**What is option delta?**

There are many factors that affect the value of an option. These include the volatility of the underlying product against which the option is written, the time until the option expires and the expected interest rate or yield curve that will prevail during the option’s life. But the most significant component of an option’s value in the majority of instances, is the value of the *underlying* product. After all, an option contract is a derivative, meaning essentially that it derives its value from elsewhere. Delta

Typically, options are theoretically valued using mathematical models. These will incorporate a selection of variables and generate a single value for any option in question. Now to the derivatives trader, the risk associated with any option, or portfolio of options, is that one or more of the influencing variables changes in value. So, for instance, the underlying product may become more volatile or time itself may whittle away at the option’s value. Delta is the risk to an option’s value associated with a change in the price of the underlying product. Specifically, we can define delta as the the *change* in option value for a *change *in the price of the underlying product.

Understanding delta is clearly therefore of crucial importance to an options trader. Although it may be easily hedged in the first instance (simply by trading the underlying product in the appropriate size and direction), comprehending how delta evolves and is itself affected by changing circumstance, is a core competency for any options trader.

**What determines and affects option delta?**

A call will have a positive delta, whilst a put will have a negative delta. This is trivially true by the definitions of calls and puts; a call gives its owner the right but not the obligation to *buy* the underlying product. It is clear therefore that if the price of the underlying product rises, then the option becomes more valuable; hence call deltas are positive. And *vice versa* for puts whose deltas must be negative. In practice, it is not uncommon to hear the ‘negative’ dropped for convenience; the delta of the put will be referred to in absolute terms, with the negative being implicit.

After the sign of the delta (positive for calls, negative for puts) the next most important factor is the price of the underlying product *relative* to the strike price of the option. A call option whose strike is far below the current underlying product price is referred to as deep in-the-money. In this case, any change in the underlying product price will be reflected almost perfectly by the change in the call option value. The delta in this case is therefore approaching +1 or 100% (both are used interchangeably). So, with the underlying product trading at say $100, the $10 strike call is likely to have a delta of 100% and a value of $90; there is very little optionality in this option and it is merely a substitute for the underlying product itself. If the underlying product increases in value to say $101, then the $10 call must rise to $91; the increase in value is one for one, reflecting the 100% delta. The same holds for puts whose strike is considerably above the underlying price. A put of strike $200, will also have a delta of (-)100%.

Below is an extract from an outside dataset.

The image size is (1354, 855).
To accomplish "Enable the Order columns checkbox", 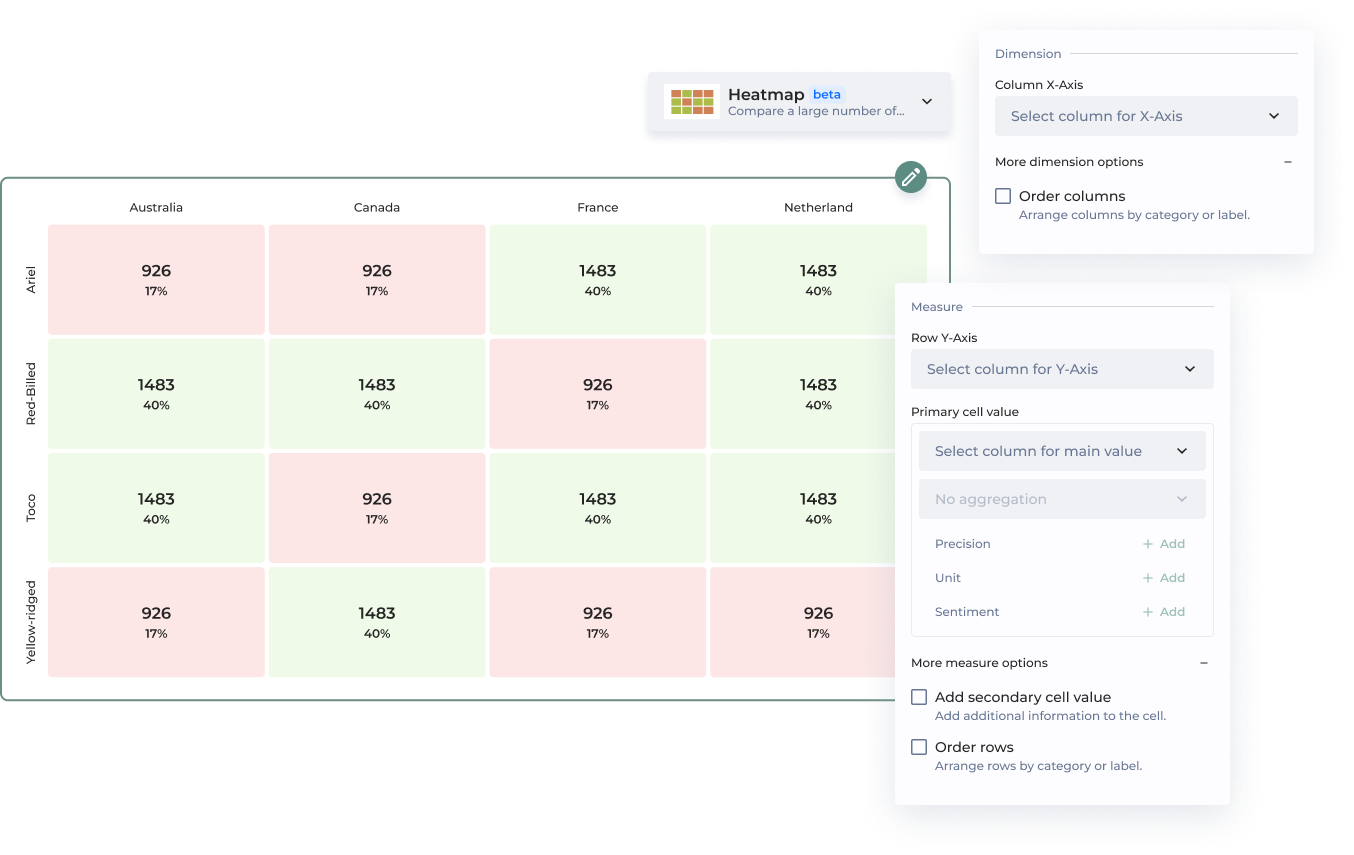I will [x=1003, y=196].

When an option is a long way out-of-the-money, its delta will be close to zero. A small change in the price of the underlying is unlikely to affect the value of the option greatly as its chances of expiring in-the-money are barely altered. Hence, delta is very low for these options.

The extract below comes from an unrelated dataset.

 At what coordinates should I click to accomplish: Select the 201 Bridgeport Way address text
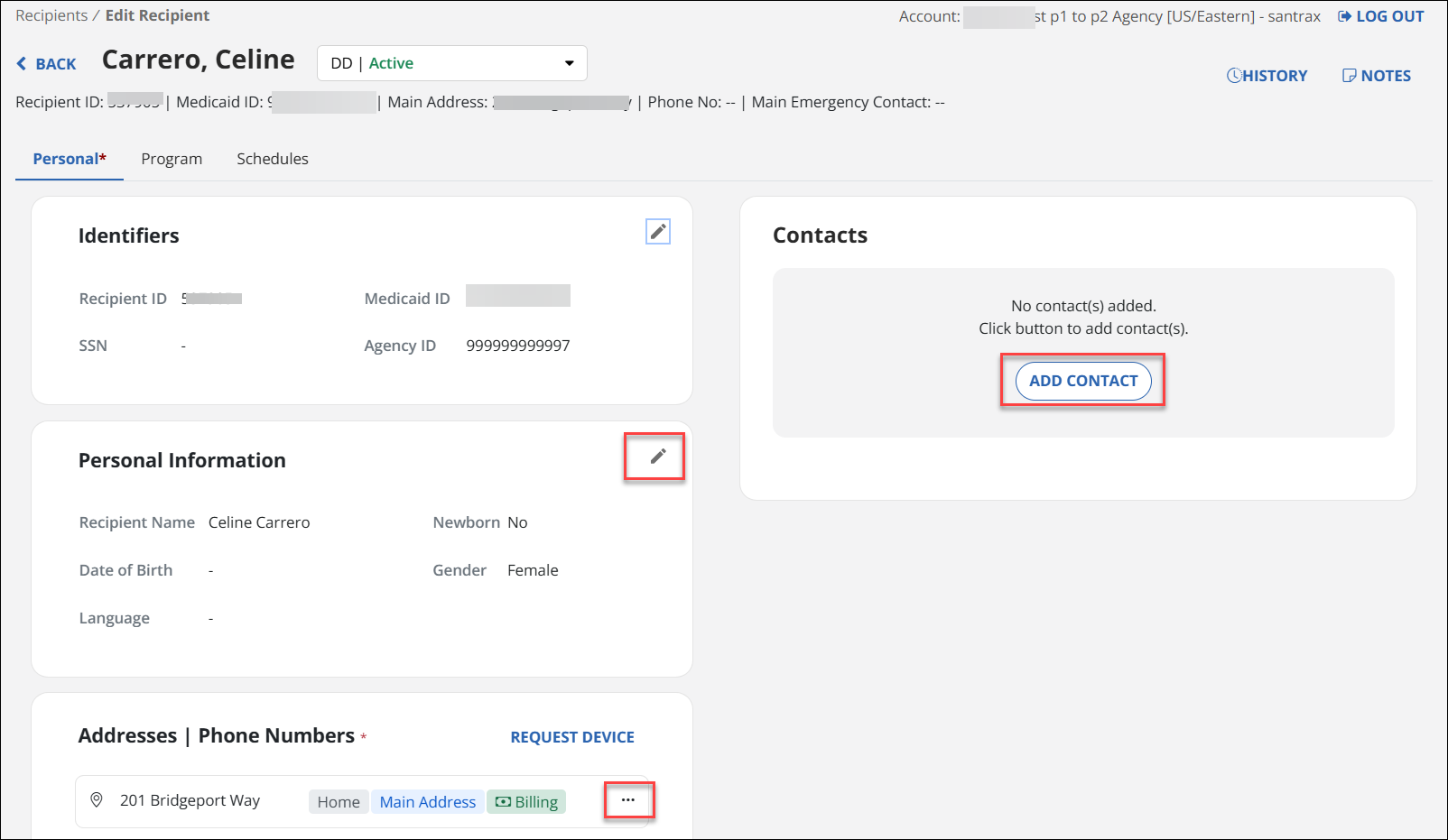[190, 800]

For options whose strikes are closer to the underlying price, things are a little more interesting. The option whose strike is very near to the price of the underlying product will have a delta approaching 50%. This is not merely because the so-called at-the-money option is halfway between the deep in-the-money option (with 100% delta) and the deep out-of-the-money option (with 0% delta) but also because the chances of the option expiring in-the-money are about half. This in fact is an alternative interpretation of delta; the probability of expiring in-the-money.

Option delta is affected by the option’s longevity. Clearly, an out-of-the-money option that has a very long life ahead of it, will have a higher (absolute) delta than that of an option *of the same strike* due to expire out-of-the-money in the next ten minutes. The longer dated option has time on its side and may yet become valuable. Hence a change in the underlying product price will have a greater impact on the longer dated option’s value than on a shorter dated option of the same strike.

Implied volatility is also a key factor in delta terms. Increased implied volatility often has an effect analogous to increasing the time left to an option’s expiry. The more volatile a product is expected to be over the course of an option’s life, the more chance the option has of expiring in-the-money and the higher therefore its delta will be (in absolute terms).

**The importance of delta to option traders**

Delta can be interpreted as the equivalent exposure in the underlying product to price changes, derived from the options portfolio. In other words, if my options portfolio on stock ABCD is showing a combined delta of +50, then I am *synthetically* long 50 shares of ABCD. Now this is easily hedged simply be selling 50 shares of ABCD. The position then becomes what is known as *delta neutral.*

However, the story does not end there, because in the world of derivatives and options, nothing ever remains neutral for long! Whilst the delta of the shares is unchanging (the delta of a share with respect to itself is always +1), the delta of the options portfolio will vary considerably over time, with changes in implied volatility and with changes in the underlying price itself. Furthermore, because of the very nature of options, these changes are likely to be exponential and nonlinear. Risk is therefore magnified.